The Infinite Patch Spiral
Every AI fix creates two more bugs because the design is wrong.
What it is
A bug appears. AI patches it. The patch introduces an edge case. AI patches the edge case. That patch breaks an adjacent flow. AI patches that. After a week the function has six special cases, each guarding against the previous patch’s side effects. The design was wrong all along; the patches are sediment.
How it happens
The AI is handed the bug and the local context. It produces a fix that satisfies the immediate symptom. Tests pass, ticket closes. But the bug was a signal that the design’s premise was off — and the patch encodes a workaround for that off-ness, making the original design even harder to see. The next bug, downstream, gets the same treatment. Each patch is locally reasonable; the trajectory isn’t.
AI is especially susceptible because it sees the diff, not the design. It optimizes for “test passes, symptom gone” — the strongest possible signal in the prompt — and it never asks the question that would actually help: should this code exist at all? The human at the keyboard doesn’t ask either, because the patch is in and the queue is full.
Why it’s dangerous
Each patch makes the next refactor harder by encoding more workarounds into the load-bearing assumption that the original design was correct. The function becomes unintelligible — you can’t tell which branches are real requirements and which are scar tissue. Eventually nobody can change anything, because nobody knows which special case is load-bearing for which downstream consumer.
The AI-era hinge: the cost of patching collapsed; the cost of re-thinking did not. So the patch path always wins on the minute-by-minute scoreboard, even when it’s losing on the week-by-week one. Pre-AI, the friction of writing the third patch sometimes triggered the “wait, what are we doing?” conversation. Post-AI, the third patch is as cheap as the first, and the conversation never happens.
How to prevent it
When the next patch in this area lands, stop and ask: are we patching, or are we papering? The signal is concrete — this fix introduces a special case for the previous fix. The new code begins by explaining why the last code didn’t work. That’s the design failing, not a bug being caught, and it’s the moment to step back and ask what the wrong assumption was, not what the next workaround should be.
Scale to stakes: an isolated patch is fine. A function whose recent commits all reference each other is a design problem, and AI can’t solve it for you because the symptom isn’t the problem. The friction signal is the moment every fix here starts with “this works around the previous fix.”
The serious team fix
Three things, reinforcing each other:
- A team habit of stopping when the patches start citing each other. When a fix has to explain why the previous fix didn’t work, the person about to ship it stops and asks the design question explicitly — in writing, in the PR, out loud at standup. Not “what’s the next fix?” but “what was the wrong assumption that produced this chain?” The trigger is friction, not a counter; the rule is named so it survives any individual’s discipline.

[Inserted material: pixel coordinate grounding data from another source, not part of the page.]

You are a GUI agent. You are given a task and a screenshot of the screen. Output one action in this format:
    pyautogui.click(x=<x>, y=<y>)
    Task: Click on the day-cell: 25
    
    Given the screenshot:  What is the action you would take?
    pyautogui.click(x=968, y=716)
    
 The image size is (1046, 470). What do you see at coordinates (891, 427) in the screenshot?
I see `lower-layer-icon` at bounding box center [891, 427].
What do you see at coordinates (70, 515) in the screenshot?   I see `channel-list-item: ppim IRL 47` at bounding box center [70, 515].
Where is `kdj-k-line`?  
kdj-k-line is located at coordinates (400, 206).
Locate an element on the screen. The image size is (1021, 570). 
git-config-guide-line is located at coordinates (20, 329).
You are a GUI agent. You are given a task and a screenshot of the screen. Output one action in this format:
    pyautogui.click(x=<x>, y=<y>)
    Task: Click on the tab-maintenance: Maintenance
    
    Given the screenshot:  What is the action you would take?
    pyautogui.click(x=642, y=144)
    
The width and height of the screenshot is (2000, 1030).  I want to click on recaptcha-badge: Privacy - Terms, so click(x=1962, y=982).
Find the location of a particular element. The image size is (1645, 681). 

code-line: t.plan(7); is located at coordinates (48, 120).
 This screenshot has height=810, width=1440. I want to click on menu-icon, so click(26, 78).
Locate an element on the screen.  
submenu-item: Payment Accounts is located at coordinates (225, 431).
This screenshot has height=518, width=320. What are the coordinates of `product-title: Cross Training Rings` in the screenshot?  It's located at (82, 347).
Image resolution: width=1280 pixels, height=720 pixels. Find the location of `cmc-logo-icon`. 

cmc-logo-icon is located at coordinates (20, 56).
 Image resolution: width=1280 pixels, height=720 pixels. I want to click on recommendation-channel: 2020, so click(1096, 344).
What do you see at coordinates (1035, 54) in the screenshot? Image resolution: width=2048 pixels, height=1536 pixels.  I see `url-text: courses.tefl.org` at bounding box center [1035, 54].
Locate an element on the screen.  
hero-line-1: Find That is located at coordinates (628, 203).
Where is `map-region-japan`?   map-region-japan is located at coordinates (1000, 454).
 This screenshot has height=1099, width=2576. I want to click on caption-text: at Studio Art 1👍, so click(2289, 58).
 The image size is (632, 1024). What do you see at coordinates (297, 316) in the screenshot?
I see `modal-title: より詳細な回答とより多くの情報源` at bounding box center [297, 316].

- An AI-leveraged hotspot scout. A slash command or agent that scans the recent commit history and surfaces files or functions that have been patched repeatedly. The AI does the diff-archeology nobody has time for; the human decides which hotspots are real signals and which are coincidence. The list becomes the input to the standing “what needs to be redesigned?” conversation.
- Integration tests that target the symptom shape, not the line. When the third patch lands, an integration test that exercises the actual user-visible flow — not the function under repair — makes it visible whether the patch fixed anything or just moved the bug. Without it, the spiral is invisible because each unit test passes against each patch in isolation. The infrastructure makes drift observable instead of inferable.
The shift is: AI can patch faster than the team can notice. The signal isn’t the bug count — it’s how many of the bugs share an address. Make the address visible, and the design conversation gets to happen.